#### PROVIDED DATA

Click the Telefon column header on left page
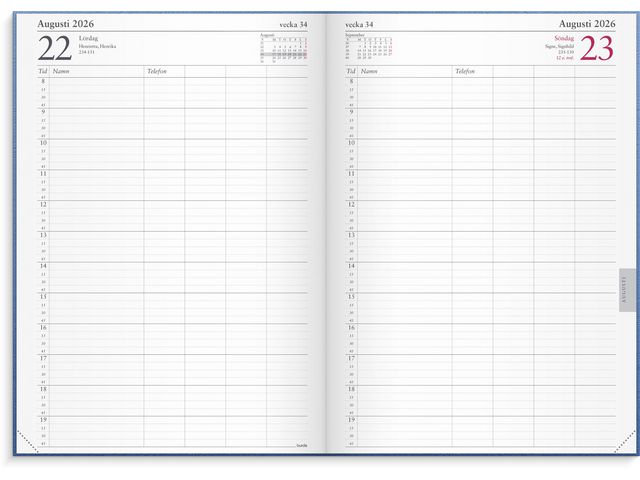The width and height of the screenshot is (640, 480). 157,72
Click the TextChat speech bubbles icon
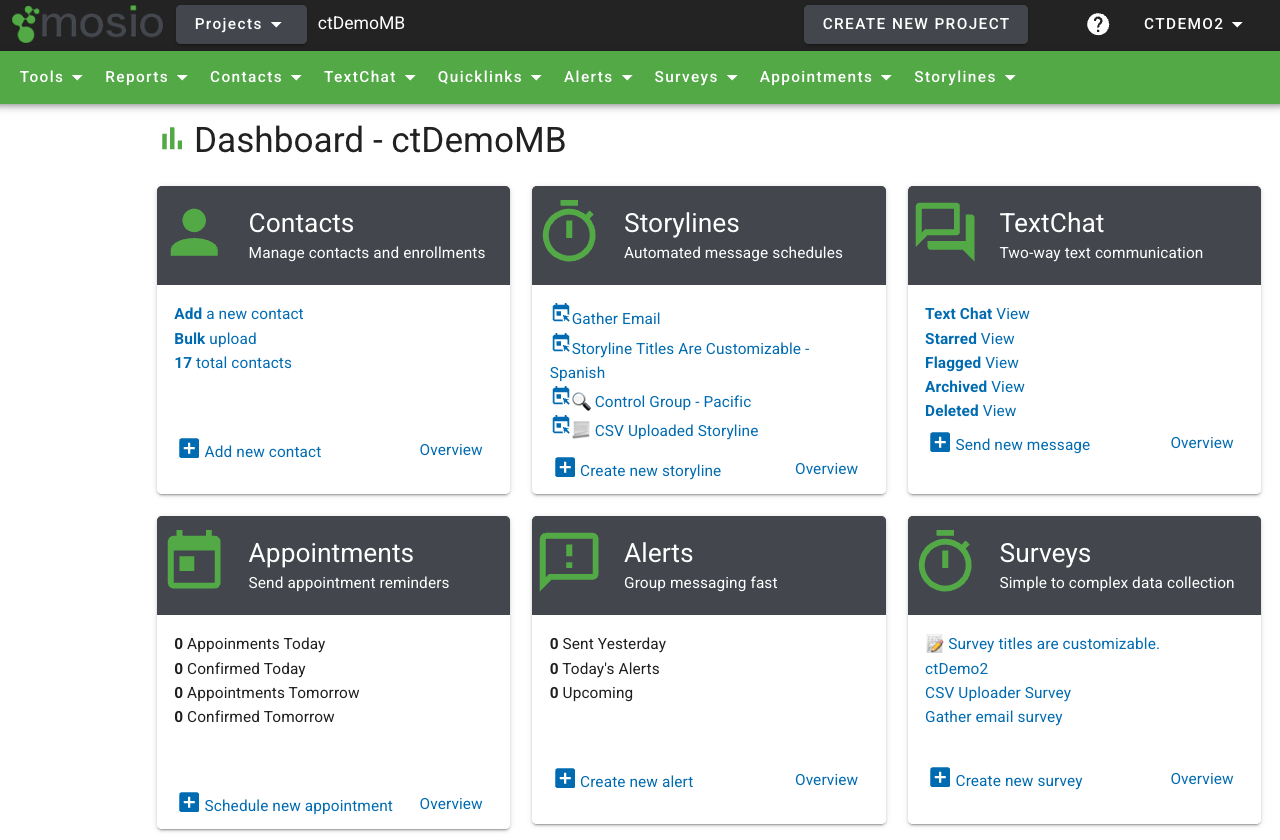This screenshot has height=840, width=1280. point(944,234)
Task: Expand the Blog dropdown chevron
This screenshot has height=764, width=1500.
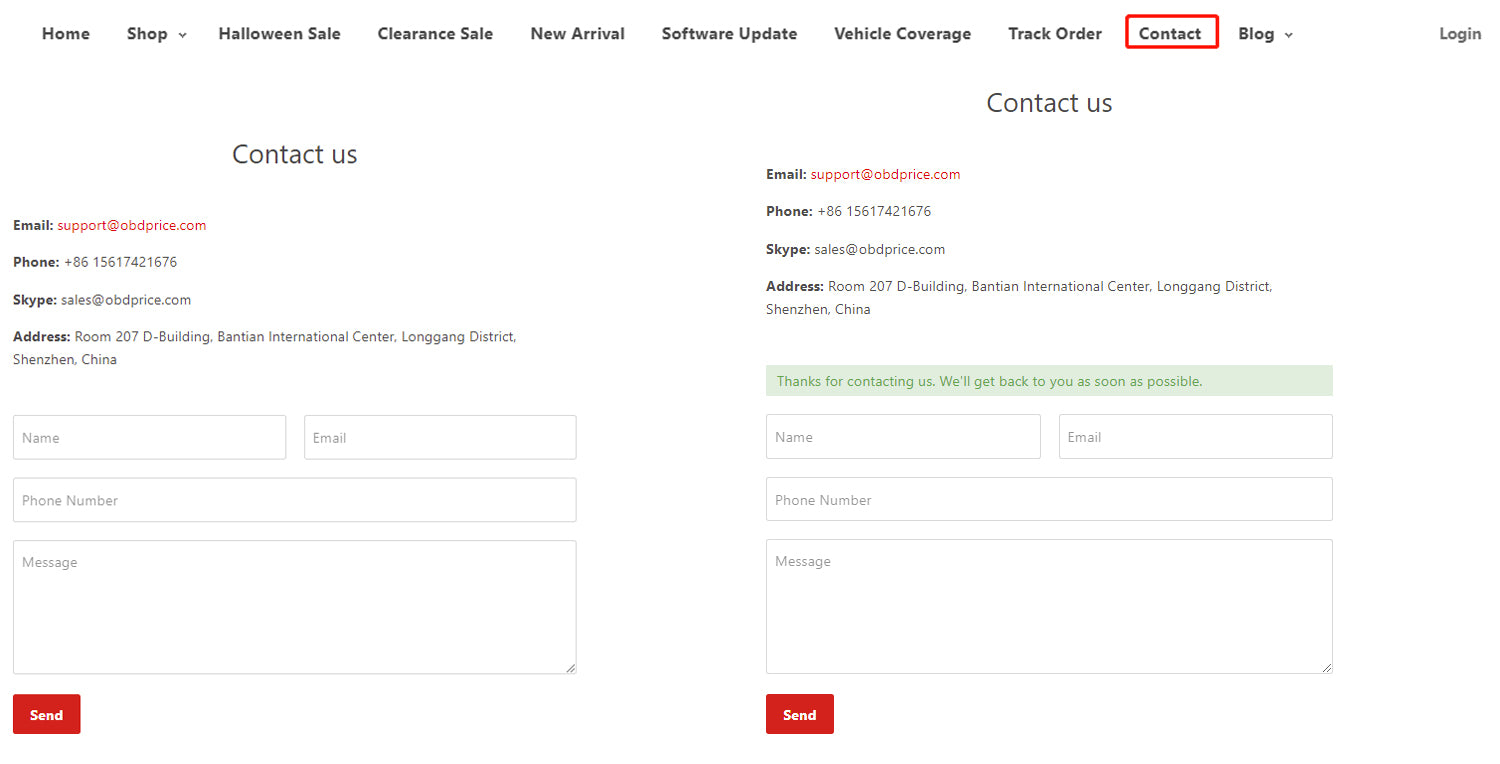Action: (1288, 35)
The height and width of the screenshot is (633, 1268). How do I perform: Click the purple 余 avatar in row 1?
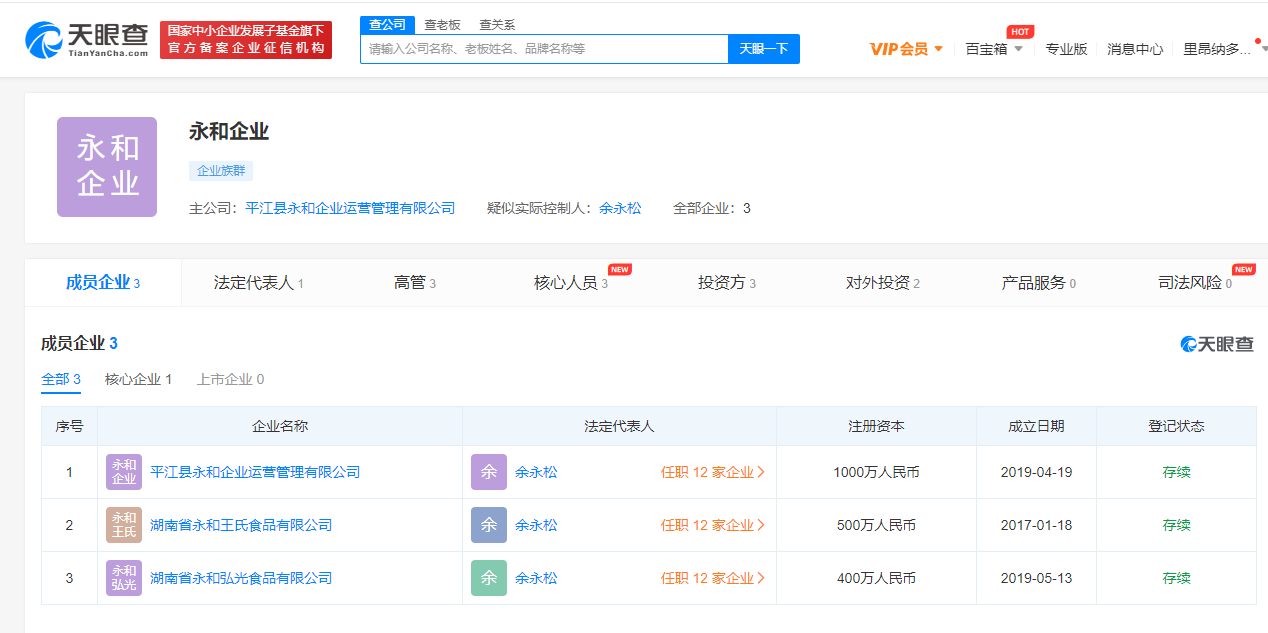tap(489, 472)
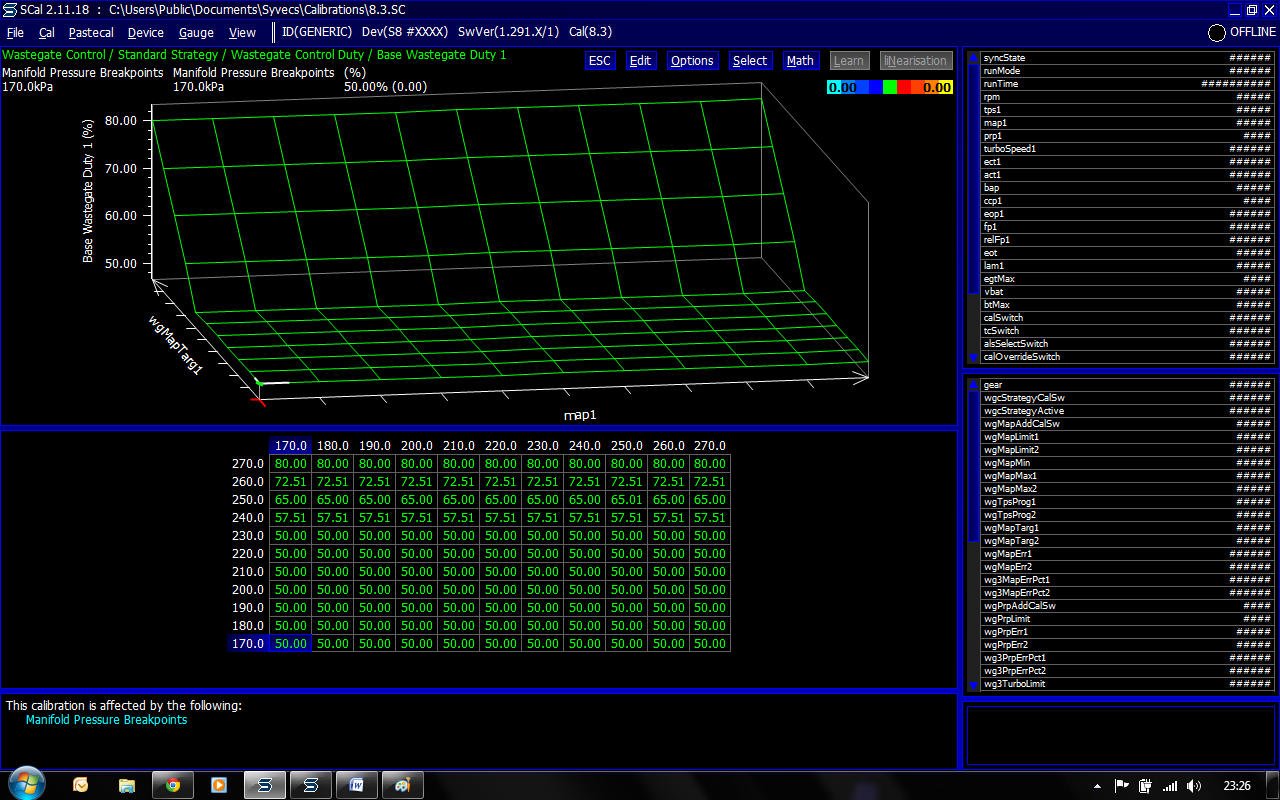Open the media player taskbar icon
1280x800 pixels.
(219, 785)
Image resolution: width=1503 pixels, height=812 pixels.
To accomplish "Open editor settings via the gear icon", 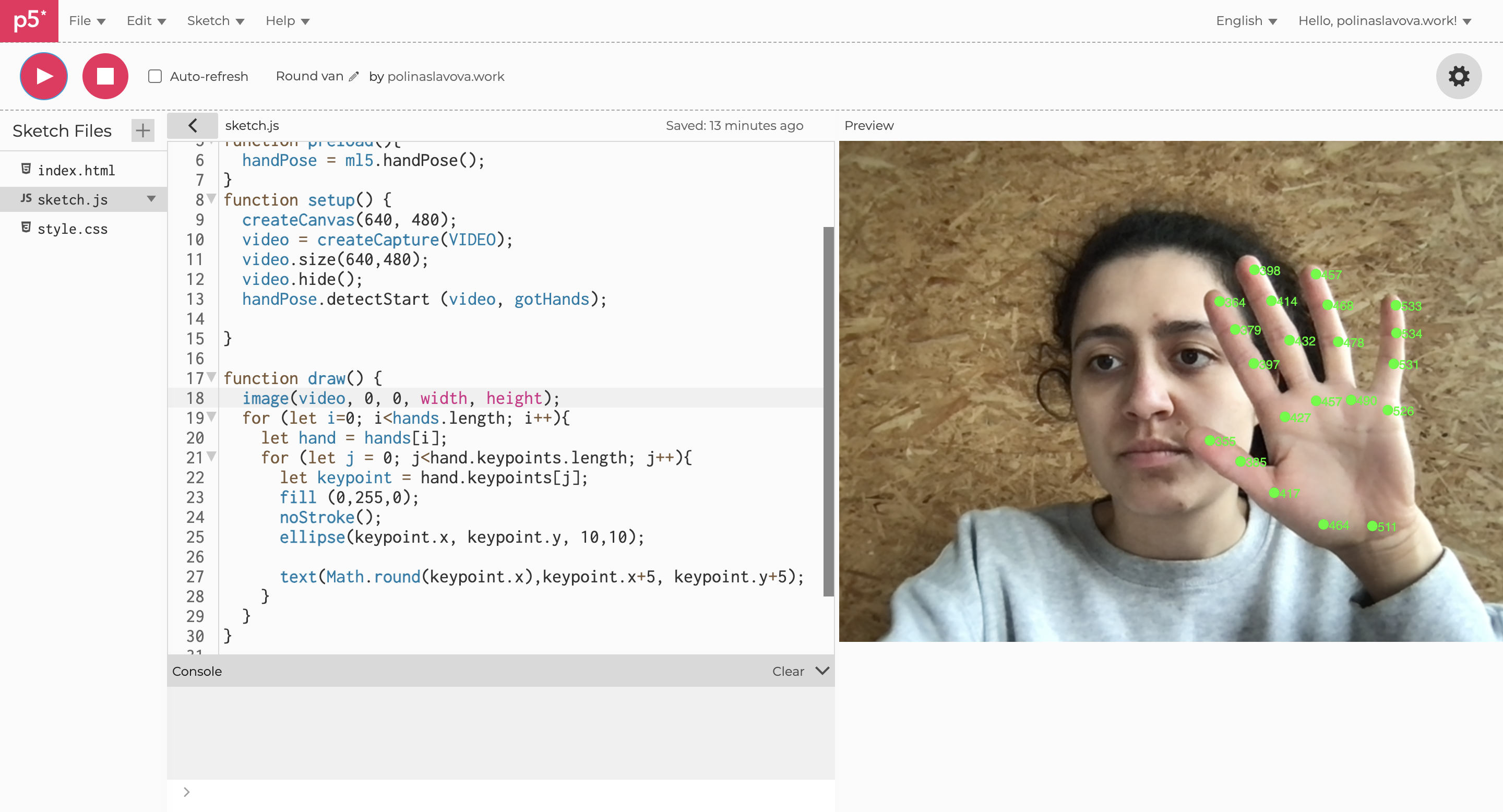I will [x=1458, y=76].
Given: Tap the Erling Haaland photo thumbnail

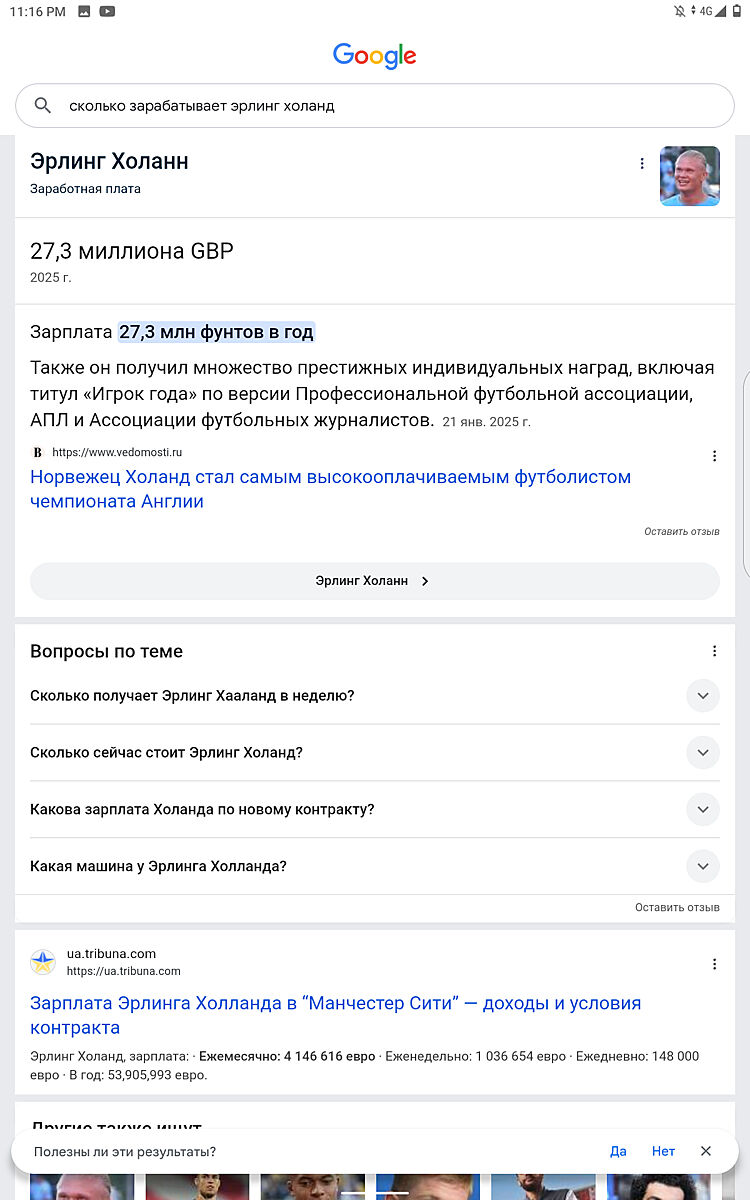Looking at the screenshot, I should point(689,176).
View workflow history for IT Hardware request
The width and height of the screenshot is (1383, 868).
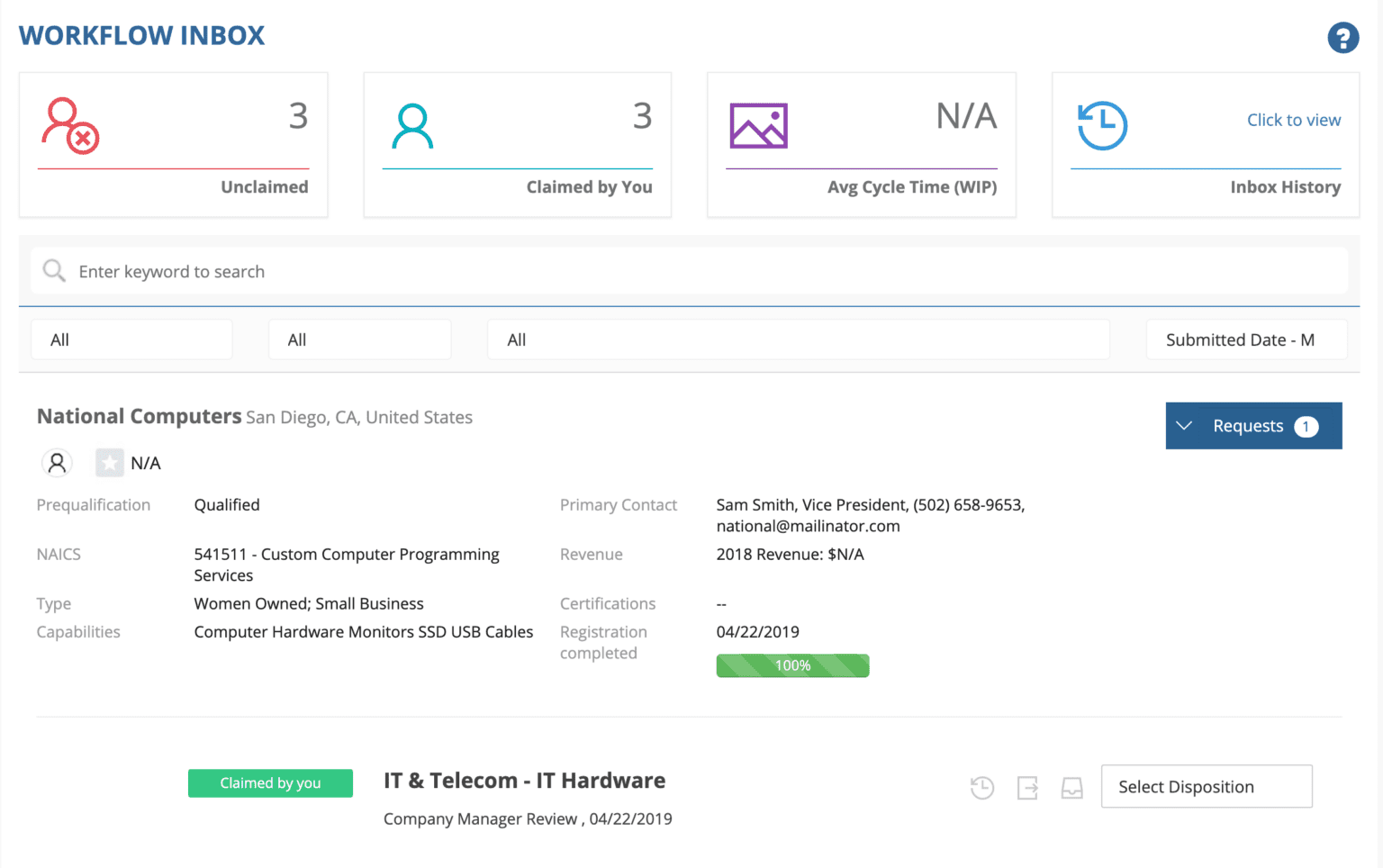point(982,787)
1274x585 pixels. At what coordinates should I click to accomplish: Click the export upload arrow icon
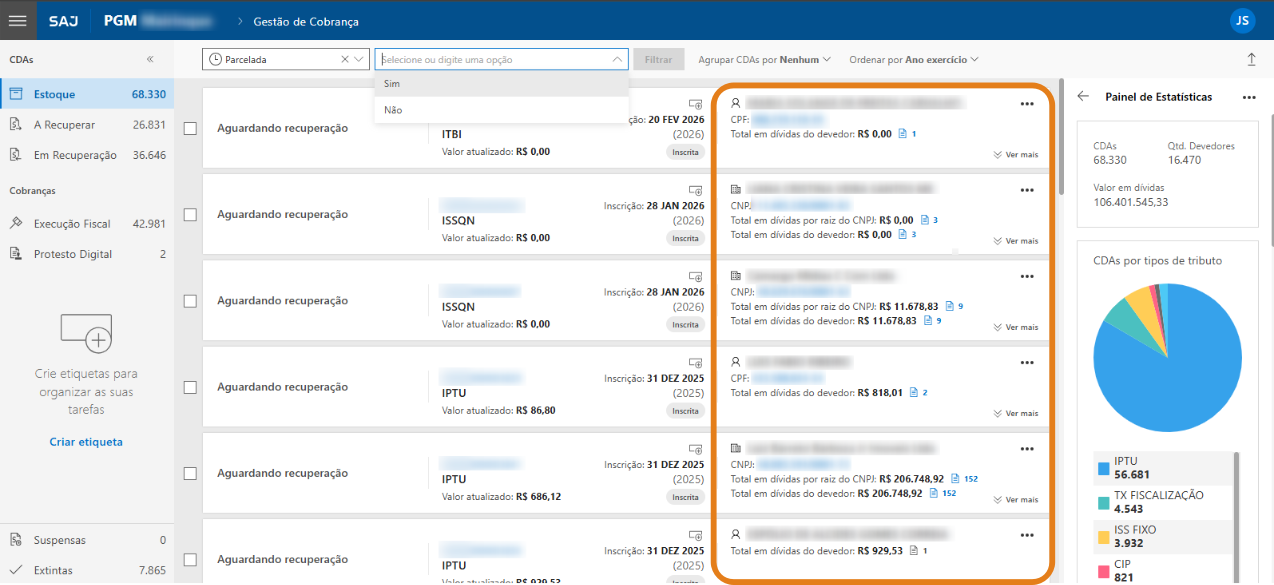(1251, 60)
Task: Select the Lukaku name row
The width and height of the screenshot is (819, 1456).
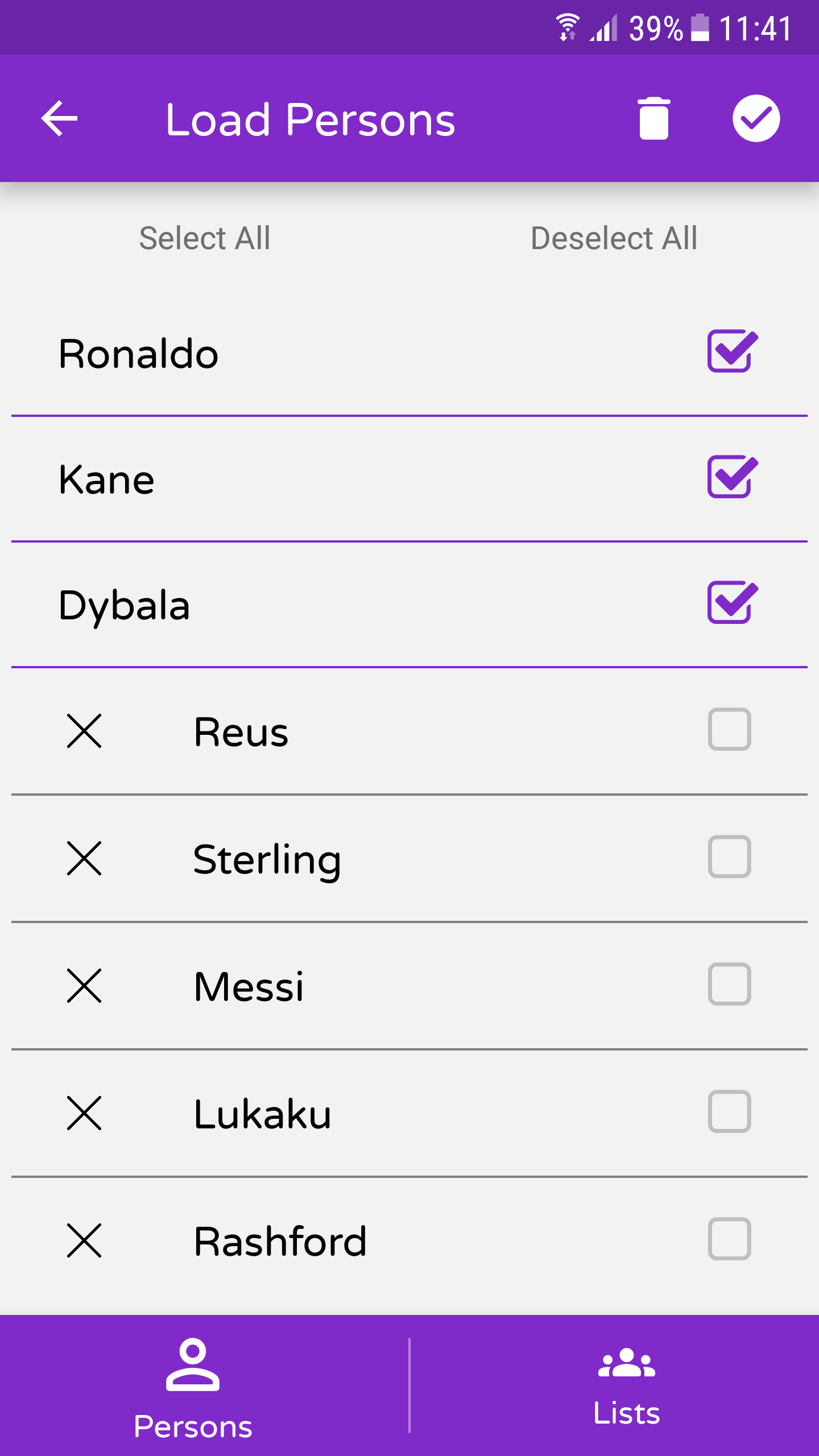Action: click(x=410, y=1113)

########

[PROBLEM TO WORK ON] Beginning with the line above that contains "Given: Tap the Erling Haaland photo thumbnail" and finishing with the line that contains "Task: Select the Lukaku name row", print those lines exactly and only. Skip all pictures.

[REPLY TO THE EXERCISE]
Given: Tap the Erling Haaland photo thumbnail

Looking at the screenshot, I should point(689,176).
View workflow history for IT Hardware request
The width and height of the screenshot is (1383, 868).
point(982,787)
1274x585 pixels. At what coordinates should I click to accomplish: Click the export upload arrow icon
(1251, 60)
Task: Select the Lukaku name row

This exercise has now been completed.